September 13, 2019: The Afghan president announced a new offensive against the Taliban, who are apparently demoralized by the unexpected cancellation of the peace talks by the Americans last week and the U.S. forces in Afghanistan promptly increasing their combat activity. It was pointed out that the Taliban were losing control of areas they had long held and it was Afghan troops who were getting this done. With more American air support these Afghan ground operations would become more frequent and effective.

In Kabul, police raided an ISIL hideout, seizing the family of one ISIL member already under arrest. Two ISIL members at the hideout, one of them a Pakistani, were killed during the attack. Police seized weapons, bomb components and documents regarding planned attacks in the city.

September 7, 2019: The U.S. abruptly canceled the year-long Taliban peace talks. This on the eve of a planned secret meeting in the United States between the Taliban leader and the presidents of the U.S. and Afghanistan, to work out final details. The cancellation was triggered by the continued Taliban attacks in Afghanistan, including a recent one that killed another American soldier. That makes 16 Americans killed so far in 2019. This is higher than annual totals for the previous three years and is likely to exceed the 2015 total of 22 dead. The Taliban helped abort the peace talks in other ways. They had been invited to the meeting in America only a few weeks ago and said they would attend but only if the Americans agreed to other conditions. This included a public signing of the final deal in Qatar, with senior officials from foreign nations, especially Russia, China and Pakistan, in attendance.

September 5, 2019: In Kabul, a Taliban suicide car bomber attacked near NATO headquarters and the Afghan National Intelligence compound, killing ten and wounding 42. Two NATO soldiers (a Romanian and an American) were among the dead. There have been several Taliban attacks like this in the last week, most of them in or around Kabul.

September 3, 2019: In Kabul, a Taliban attack on Green Village, a walled compound for foreigners, used a suicide tractor bomber and gunmen. The attack failed but not before leaving 16 people dead and 116 wounded.

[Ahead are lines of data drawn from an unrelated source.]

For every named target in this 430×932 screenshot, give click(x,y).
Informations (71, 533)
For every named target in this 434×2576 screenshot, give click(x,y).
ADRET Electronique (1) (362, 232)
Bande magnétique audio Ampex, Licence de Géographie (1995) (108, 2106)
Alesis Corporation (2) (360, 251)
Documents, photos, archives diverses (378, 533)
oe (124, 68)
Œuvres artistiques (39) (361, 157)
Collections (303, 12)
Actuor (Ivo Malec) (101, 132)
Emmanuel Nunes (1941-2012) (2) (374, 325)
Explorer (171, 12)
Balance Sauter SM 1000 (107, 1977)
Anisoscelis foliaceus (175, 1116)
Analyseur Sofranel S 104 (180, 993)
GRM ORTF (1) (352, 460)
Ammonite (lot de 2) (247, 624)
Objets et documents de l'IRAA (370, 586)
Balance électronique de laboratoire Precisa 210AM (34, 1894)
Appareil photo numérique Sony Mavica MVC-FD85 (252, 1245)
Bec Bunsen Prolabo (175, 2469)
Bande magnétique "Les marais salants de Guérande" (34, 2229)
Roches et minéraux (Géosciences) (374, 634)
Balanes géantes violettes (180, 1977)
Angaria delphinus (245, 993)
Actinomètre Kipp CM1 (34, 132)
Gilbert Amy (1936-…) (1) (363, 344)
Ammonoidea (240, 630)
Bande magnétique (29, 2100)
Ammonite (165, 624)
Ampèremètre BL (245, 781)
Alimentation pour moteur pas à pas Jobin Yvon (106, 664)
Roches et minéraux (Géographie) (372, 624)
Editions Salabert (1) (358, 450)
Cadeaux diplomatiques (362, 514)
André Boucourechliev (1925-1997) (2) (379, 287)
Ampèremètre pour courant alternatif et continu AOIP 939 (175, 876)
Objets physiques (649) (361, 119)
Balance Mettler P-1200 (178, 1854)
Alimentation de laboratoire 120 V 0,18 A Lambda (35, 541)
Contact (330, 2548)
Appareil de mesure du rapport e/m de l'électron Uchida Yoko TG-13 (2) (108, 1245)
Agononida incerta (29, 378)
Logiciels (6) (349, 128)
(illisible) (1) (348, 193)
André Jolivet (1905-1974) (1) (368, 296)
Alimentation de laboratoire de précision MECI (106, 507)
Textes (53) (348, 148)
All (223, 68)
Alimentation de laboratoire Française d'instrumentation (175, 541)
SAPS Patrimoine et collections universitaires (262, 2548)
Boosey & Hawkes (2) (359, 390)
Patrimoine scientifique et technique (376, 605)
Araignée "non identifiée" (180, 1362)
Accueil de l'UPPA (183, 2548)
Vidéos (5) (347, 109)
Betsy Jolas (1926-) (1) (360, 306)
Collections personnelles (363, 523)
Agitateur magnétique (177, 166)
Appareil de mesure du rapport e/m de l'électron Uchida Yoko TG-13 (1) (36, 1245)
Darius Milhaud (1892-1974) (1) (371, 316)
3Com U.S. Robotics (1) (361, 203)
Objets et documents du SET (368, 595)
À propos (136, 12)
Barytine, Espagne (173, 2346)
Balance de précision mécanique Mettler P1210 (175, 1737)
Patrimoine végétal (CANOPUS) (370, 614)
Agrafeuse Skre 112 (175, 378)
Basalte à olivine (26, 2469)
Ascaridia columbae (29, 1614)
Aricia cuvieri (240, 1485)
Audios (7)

August 25, 2019: In eastern Afghanistan (Nangarhar province), a bomb went off outside the Pakistani consulate in Jalalabad, wounding three people. No consulate staff were injured. Back in 2017 ISIL gunmen shot dead an employee of this Pakistani consulate. Jalalabad has long been the scene of this kind of violence because it is close to the Pakistan border. It is 140 kilometers east of Kabul and Islamic terrorists have operated here regularly because it is the first major city encountered when entering Afghanistan via one of the two major border crossings. The city of 250,000 has long been a base area for American and Afghan troops. Many of the bases are around the airport.

August 16, 2019: In the south (Helmand province), across the Pakistani border in Baluchistan, a bomb went off in a mosque frequently attended by Haibatullah Akhundzada, the leader of the Afghan Taliban. The mosque has tight security and the bomb, as reconstructed, was hidden and set off by a timer. The Afghan leader was not there when the bomb went off but his brother was and the brother and four others were killed and more than twenty were wounded.